Едва ощутимое дуновение проплывает по верхушкам деревьев, и с них дрожью осыпается сухой налет черемухи — невыразимый и горький. Горчащий этот аромат, в который первые звезды роняют свои слезы, как цветы сирени, оторванные от белой и фиолетовой ночи, высоко пересыпается под смеркающимся небом и сплывает безграничным вздохом смерти. (Ах, знаю, ее отец судовой врач, ее мать квартеронка. Это ее каждую ночь ждет у пристани, не зажигая огней, черный речной пароходик с колесами по бортам.)
И тогда-то в эти кружащие пары, в этих молодых людей и девушек, неизменно встречающихся на своих возвратных маршрутах, вступает некая поразительная сила и вдохновенность. Каждый из молодых людей становится неотразим и красив, как Дон Жуан, выходит из себя самого, гордый и победительный, и достигает той убийственной силы взгляда, от которой тают, как воск, девичьи сердца. А у девушек глаза становятся бездонными, в них открываются некие глубинные, разбегающиеся аллеями сады, темные и шумливые лабиринты парков. Праздничный блеск расширяет их зрачки, они без сопротивления раскрываются и впускают молодых завоевателей в шпалеры своих темных садов, расходящихся тропками многократно и симметрично, словно строфы канцоны, чтобы встретиться и обрести друг друга, как в грустном стихотворении, на розовой площадке возле округлых клумб или у фонтанов, пылающих поздним-поздним огнем заката, а потом снова разойтись и рассеяться среди черной массы парка, в вечереющей чаще, что становится все гуще и шумливей, в чаще, где плутают и теряются, будто среди запутанных кулис, бархатных занавесов и безмолвных каморок. И неведомо как сквозь холодок тех смеркающихся садов они вступают во всеми покинутые, чужие уединенные уголки, в какой-то иной, гораздо более темный, плывущий траурной процессией шум деревьев, в котором темнота бродит и вырождается, а тишина, подгнившая за долгие годы молчания, фантастически разлагается, точно в старых заброшенных винных бочках.

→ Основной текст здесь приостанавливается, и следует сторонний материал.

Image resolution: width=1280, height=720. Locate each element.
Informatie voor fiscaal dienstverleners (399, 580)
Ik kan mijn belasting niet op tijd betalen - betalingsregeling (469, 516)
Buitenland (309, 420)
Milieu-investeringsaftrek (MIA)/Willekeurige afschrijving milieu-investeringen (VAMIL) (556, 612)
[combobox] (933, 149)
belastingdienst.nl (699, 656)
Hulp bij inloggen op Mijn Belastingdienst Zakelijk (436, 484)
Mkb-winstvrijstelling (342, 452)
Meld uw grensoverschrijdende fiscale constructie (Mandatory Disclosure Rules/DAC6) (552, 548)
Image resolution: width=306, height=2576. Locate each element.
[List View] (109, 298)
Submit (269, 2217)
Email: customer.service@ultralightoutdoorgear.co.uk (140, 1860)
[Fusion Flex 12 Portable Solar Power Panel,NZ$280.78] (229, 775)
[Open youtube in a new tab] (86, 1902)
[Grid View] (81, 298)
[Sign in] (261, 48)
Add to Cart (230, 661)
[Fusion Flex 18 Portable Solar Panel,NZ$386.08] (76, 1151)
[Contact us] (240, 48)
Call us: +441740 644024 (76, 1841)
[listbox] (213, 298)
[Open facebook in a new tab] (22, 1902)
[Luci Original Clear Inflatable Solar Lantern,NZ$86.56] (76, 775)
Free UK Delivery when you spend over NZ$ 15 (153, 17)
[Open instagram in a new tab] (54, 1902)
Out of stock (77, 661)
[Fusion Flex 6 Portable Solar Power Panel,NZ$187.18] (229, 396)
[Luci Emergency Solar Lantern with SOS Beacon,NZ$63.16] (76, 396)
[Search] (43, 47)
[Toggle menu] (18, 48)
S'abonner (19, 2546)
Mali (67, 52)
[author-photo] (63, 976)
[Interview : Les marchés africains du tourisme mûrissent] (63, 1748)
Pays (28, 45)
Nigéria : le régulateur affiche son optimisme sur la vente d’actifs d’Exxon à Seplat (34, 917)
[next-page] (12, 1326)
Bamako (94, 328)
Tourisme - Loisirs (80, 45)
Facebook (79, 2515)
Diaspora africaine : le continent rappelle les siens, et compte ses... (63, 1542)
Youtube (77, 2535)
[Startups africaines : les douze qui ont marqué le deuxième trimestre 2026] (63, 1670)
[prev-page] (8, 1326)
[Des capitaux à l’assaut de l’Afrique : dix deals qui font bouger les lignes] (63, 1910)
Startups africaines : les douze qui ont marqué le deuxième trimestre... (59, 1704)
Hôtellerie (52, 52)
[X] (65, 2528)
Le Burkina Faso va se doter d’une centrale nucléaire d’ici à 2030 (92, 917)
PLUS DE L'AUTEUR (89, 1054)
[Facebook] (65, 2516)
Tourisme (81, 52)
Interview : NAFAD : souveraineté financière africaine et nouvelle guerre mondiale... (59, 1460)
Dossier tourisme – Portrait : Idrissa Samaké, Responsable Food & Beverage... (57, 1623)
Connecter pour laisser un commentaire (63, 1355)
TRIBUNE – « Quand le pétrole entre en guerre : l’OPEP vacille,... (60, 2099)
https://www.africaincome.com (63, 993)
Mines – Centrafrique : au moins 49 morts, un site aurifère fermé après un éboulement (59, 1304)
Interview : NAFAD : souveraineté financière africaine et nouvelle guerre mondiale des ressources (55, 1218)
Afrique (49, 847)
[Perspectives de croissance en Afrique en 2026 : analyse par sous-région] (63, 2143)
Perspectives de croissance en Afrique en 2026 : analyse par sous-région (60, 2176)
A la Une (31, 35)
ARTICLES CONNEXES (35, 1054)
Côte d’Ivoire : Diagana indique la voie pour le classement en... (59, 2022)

Вот так, ощупью блуждая в черном бархате этих парков, они наконец встречаются на уединенной поляне под последним пурпуром заката у пруда, который с давних пор зарастает черной тиной, и на дряхлой балюстраде, где-то на рубеже времени, у задней калитки мира вновь обретают друг друга в некоей давно миновавшей жизни, в дальнем предсуществовании и, включенные в чужое время, в костюмах былых веков без конца всхлипывают над муслином чьего-то трена и, поднимаясь к недостижимым тайнам, всходя по ступеням самозабвения, достигают вершин и границ, за которыми уже одна только смерть и оцепенение безымянного наслаждения.
17Что такое весенние сумерки?
Добрались ли мы уже до сути вещей или эта дорога дальше никуда не ведет? Мы находимся у конца наших слов, которые здесь становятся уже смутными, бестолковыми и невнятными. И однако только за их рубежом начинается то, что так необъятно и невыразимо в этой весне. Мистерия сумерек! Только лишь за пределами наших слов, там, куда не достигает мощь нашей магии, шумит та сумрачная неохватная стихия. Слово здесь разлагается на элементы и распадается, возвращается к своей этимологии, нисходит обратно в глубину, в темный свой корень. Как это в глубину? Мы понимаем это дословно. Вот темнеет, слова наши теряются среди неясных ассоциаций: Ахеронт, Орк, Преисподняя… Чувствуете, как сгущается мрак от этих слов, как слышится шорох кротовины, как повеяло подземельем, погребом, могилой? Что такое весенние сумерки? Еще раз задаем этот вопрос, этот пламенный рефрен наших исследований, на который нет ответа.